(Stored records)

--------

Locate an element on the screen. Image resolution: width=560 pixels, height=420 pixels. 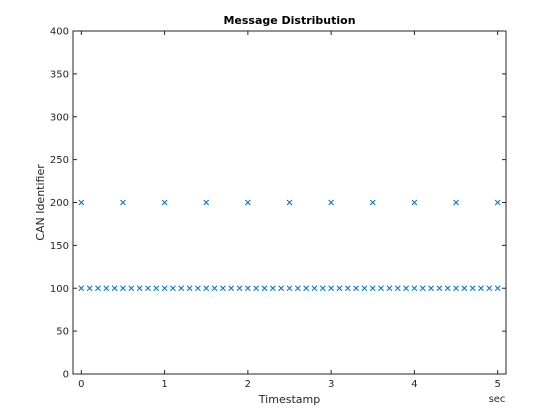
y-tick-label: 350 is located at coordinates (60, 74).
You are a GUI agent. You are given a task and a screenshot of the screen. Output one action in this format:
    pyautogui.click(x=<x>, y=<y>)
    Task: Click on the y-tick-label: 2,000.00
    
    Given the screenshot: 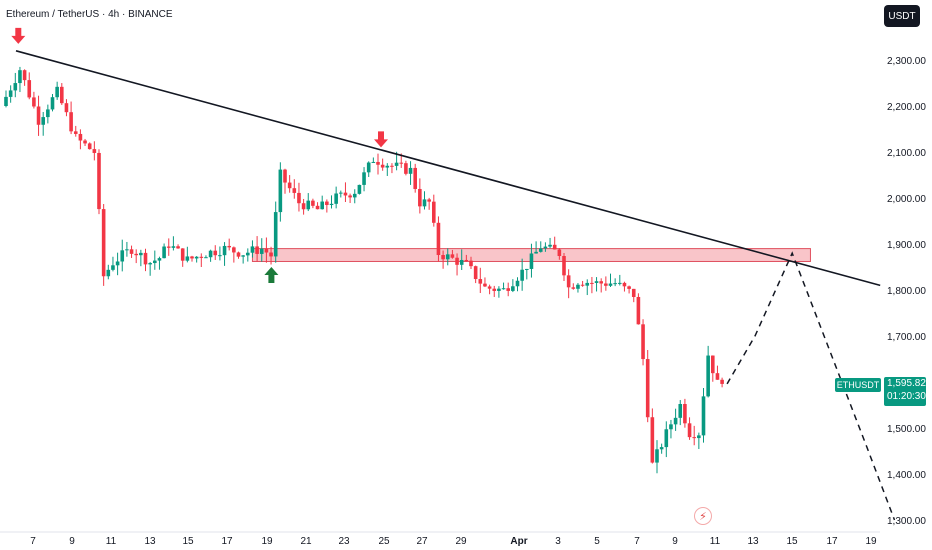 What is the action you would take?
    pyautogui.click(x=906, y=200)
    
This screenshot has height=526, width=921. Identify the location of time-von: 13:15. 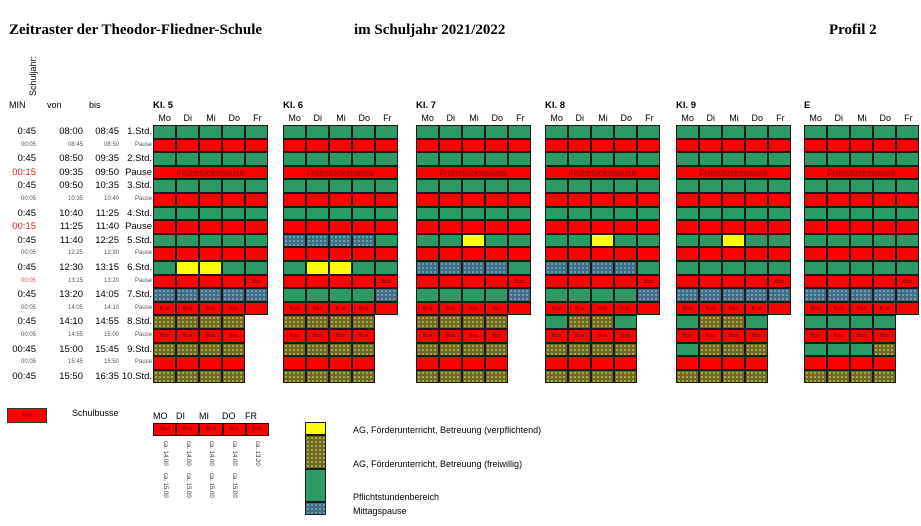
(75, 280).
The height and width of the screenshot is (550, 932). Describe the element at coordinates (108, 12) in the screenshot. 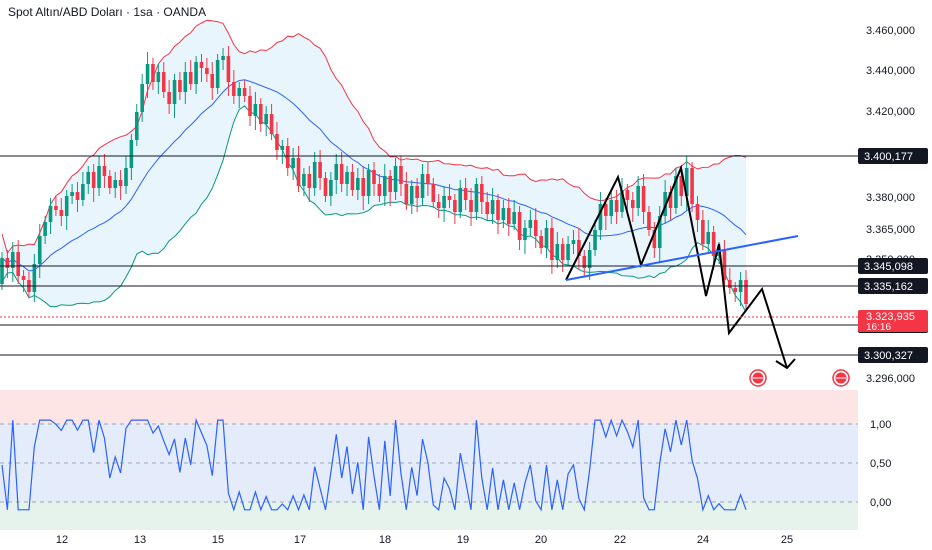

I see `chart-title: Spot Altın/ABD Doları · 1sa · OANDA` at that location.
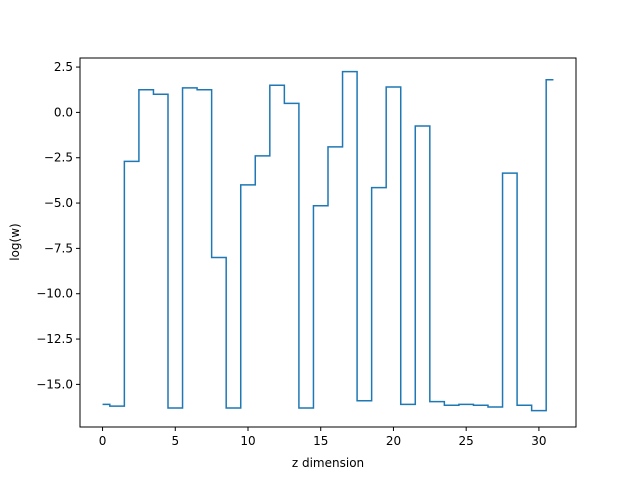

--------

- [What this task involves]
Give the data from the line containing "The height and" through the end of the data as a two-column CSV with columns "input" and "output". Use one row per entry, put each value in a single quoted field with line breaks turned into spaces, and leave the pictures out.

- [Response to this exercise]
input,output
"The height and width of the screenshot is (550, 932). Describe the element at coordinates (108, 12) in the screenshot.","I see `chart-title: Spot Altın/ABD Doları · 1sa · OANDA` at that location."